### YOUR GOAL
Rewrite the following records as a numbered list, leaving out any blank lines.

### PROVIDED INFORMATION

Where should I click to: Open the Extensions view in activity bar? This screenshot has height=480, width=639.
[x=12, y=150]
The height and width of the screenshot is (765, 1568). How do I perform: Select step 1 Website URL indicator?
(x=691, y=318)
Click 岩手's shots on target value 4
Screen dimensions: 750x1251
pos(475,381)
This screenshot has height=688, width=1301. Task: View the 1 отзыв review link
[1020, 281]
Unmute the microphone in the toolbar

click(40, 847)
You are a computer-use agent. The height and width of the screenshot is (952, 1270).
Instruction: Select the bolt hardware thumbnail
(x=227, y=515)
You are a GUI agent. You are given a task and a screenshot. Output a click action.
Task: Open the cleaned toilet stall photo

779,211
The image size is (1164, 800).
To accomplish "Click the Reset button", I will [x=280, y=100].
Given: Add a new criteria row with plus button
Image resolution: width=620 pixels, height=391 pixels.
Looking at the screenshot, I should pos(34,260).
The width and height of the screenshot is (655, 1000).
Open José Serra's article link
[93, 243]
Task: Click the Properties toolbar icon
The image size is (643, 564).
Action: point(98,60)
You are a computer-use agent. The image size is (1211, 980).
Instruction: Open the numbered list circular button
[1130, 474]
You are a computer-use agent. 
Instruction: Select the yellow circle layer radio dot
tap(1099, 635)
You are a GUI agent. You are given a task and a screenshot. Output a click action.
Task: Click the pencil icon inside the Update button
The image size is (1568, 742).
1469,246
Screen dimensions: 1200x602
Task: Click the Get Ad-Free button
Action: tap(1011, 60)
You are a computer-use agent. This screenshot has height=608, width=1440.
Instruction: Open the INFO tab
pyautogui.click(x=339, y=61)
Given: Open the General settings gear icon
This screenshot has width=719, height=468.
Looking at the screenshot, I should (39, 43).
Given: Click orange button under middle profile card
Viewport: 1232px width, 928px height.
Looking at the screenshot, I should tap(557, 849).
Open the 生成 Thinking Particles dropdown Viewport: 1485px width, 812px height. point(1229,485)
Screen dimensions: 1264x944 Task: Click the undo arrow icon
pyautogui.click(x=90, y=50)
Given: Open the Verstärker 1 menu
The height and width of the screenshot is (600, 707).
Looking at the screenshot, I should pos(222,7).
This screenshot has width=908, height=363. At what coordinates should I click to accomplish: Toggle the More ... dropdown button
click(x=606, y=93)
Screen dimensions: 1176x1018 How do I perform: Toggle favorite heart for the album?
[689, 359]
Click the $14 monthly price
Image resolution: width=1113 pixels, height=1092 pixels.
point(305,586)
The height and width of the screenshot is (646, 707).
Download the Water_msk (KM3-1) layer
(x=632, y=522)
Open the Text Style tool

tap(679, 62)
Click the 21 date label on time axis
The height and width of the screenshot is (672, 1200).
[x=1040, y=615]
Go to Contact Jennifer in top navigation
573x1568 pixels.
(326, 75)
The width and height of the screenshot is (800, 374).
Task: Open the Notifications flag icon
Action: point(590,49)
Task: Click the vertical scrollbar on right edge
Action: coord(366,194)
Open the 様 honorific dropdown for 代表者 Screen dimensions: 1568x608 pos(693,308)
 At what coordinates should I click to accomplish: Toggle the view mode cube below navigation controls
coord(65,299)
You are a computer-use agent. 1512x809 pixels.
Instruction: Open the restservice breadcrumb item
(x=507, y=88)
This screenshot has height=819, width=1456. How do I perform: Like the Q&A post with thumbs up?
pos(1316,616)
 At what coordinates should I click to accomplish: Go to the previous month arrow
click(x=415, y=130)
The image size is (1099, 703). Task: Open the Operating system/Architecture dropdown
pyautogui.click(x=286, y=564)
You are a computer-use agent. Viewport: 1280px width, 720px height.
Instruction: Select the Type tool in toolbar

### RESULT OF THIS EXERCISE
1. Where should I click to: Open the Extensions view in activity bar? This screenshot has height=480, width=639.
2. [x=12, y=150]
3. The height and width of the screenshot is (765, 1568). How do I perform: Select step 1 Website URL indicator?
4. (x=691, y=318)
5. Click 岩手's shots on target value 4
6. Screen dimensions: 750x1251
7. pos(475,381)
8. This screenshot has height=688, width=1301. Task: View the 1 отзыв review link
9. [1020, 281]
10. Unmute the microphone in the toolbar
11. click(40, 847)
12. You are a computer-use agent. The height and width of the screenshot is (952, 1270).
13. Instruction: Select the bolt hardware thumbnail
14. (x=227, y=515)
15. You are a GUI agent. You are given a task and a screenshot. Output a click action.
16. Task: Open the cleaned toilet stall photo
17. 779,211
18. The image size is (1164, 800).
19. To accomplish "Click the Reset button", I will [x=280, y=100].
20. Given: Add a new criteria row with plus button
21. Image resolution: width=620 pixels, height=391 pixels.
22. Looking at the screenshot, I should pos(34,260).
23. The width and height of the screenshot is (655, 1000).
24. Open José Serra's article link
25. [93, 243]
26. Task: Click the Properties toolbar icon
27. The image size is (643, 564).
28. Action: point(98,60)
29. You are a computer-use agent. The image size is (1211, 980).
30. Instruction: Open the numbered list circular button
31. [1130, 474]
32. You are a computer-use agent. 
33. Instruction: Select the yellow circle layer radio dot
34. tap(1099, 635)
35. You are a GUI agent. You are given a task and a screenshot. Output a click action.
36. Task: Click the pencil icon inside the Update button
37. The image size is (1568, 742).
38. 1469,246
39. Screen dimensions: 1200x602
40. Task: Click the Get Ad-Free button
41. Action: tap(1011, 60)
42. You are a computer-use agent. This screenshot has height=608, width=1440.
43. Instruction: Open the INFO tab
44. pyautogui.click(x=339, y=61)
45. Given: Open the General settings gear icon
46. This screenshot has width=719, height=468.
47. Looking at the screenshot, I should (39, 43).
48. Given: Click orange button under middle profile card
49. Viewport: 1232px width, 928px height.
50. Looking at the screenshot, I should tap(557, 849).
51. Open the 生成 Thinking Particles dropdown Viewport: 1485px width, 812px height. point(1229,485)
52. Screen dimensions: 1264x944 Task: Click the undo arrow icon
53. pyautogui.click(x=90, y=50)
54. Given: Open the Verstärker 1 menu
55. The height and width of the screenshot is (600, 707).
56. Looking at the screenshot, I should pos(222,7).
57. This screenshot has width=908, height=363. At what coordinates should I click to accomplish: Toggle the More ... dropdown button
58. click(x=606, y=93)
59. Screen dimensions: 1176x1018 How do I perform: Toggle favorite heart for the album?
60. [689, 359]
61. Click the $14 monthly price
62. Image resolution: width=1113 pixels, height=1092 pixels.
63. point(305,586)
64. The height and width of the screenshot is (646, 707).
65. Download the Water_msk (KM3-1) layer
66. (x=632, y=522)
67. Open the Text Style tool
68. tap(679, 62)
69. Click the 21 date label on time axis
70. The height and width of the screenshot is (672, 1200).
71. [x=1040, y=615]
72. Go to Contact Jennifer in top navigation
73. 573x1568 pixels.
74. (326, 75)
75. The width and height of the screenshot is (800, 374).
76. Task: Open the Notifications flag icon
77. Action: point(590,49)
78. Task: Click the vertical scrollbar on right edge
79. Action: coord(366,194)
80. Open the 様 honorific dropdown for 代表者 Screen dimensions: 1568x608 pos(693,308)
81.  At what coordinates should I click to accomplish: Toggle the view mode cube below navigation controls
82. coord(65,299)
83. You are a computer-use agent. 1512x809 pixels.
84. Instruction: Open the restservice breadcrumb item
85. (x=507, y=88)
86. This screenshot has height=819, width=1456. How do I perform: Like the Q&A post with thumbs up?
87. pos(1316,616)
88.  At what coordinates should I click to accomplish: Go to the previous month arrow
89. click(x=415, y=130)
90. The image size is (1099, 703). Task: Open the Operating system/Architecture dropdown
91. pyautogui.click(x=286, y=564)
92. You are a computer-use agent. Viewport: 1280px width, 720px height.
93. Instruction: Select the Type tool in toolbar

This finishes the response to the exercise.